§ **Aim of the task**
Print exactly, and only, the lines from the one containing "Task: Open the A4 Migration docs page" through the last line of the records below, both included; leave out the pictures.

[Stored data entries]
-------
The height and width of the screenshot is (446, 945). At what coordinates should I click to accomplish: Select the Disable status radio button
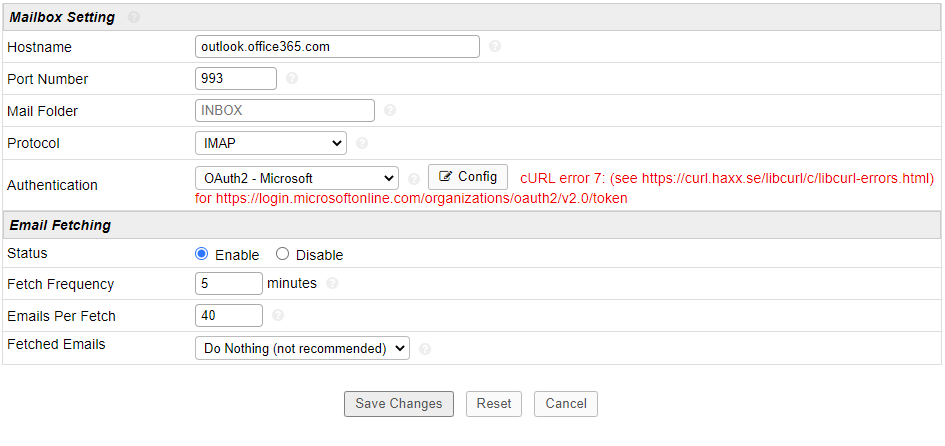click(282, 254)
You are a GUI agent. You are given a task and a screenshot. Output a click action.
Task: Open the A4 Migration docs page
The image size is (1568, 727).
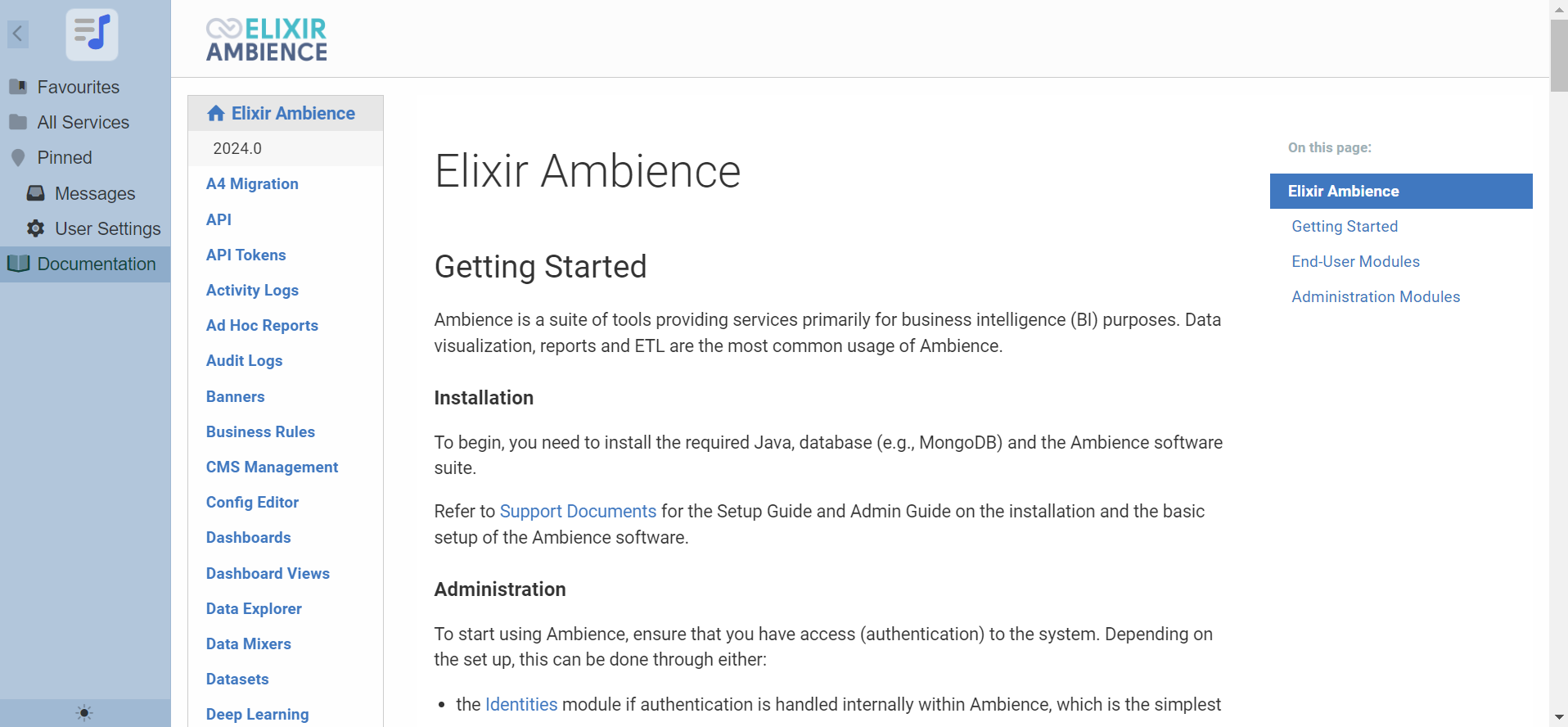[x=252, y=184]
-------
§ **Exercise solution**
Task: Open the A4 Migration docs page
The image size is (1568, 727).
[x=252, y=184]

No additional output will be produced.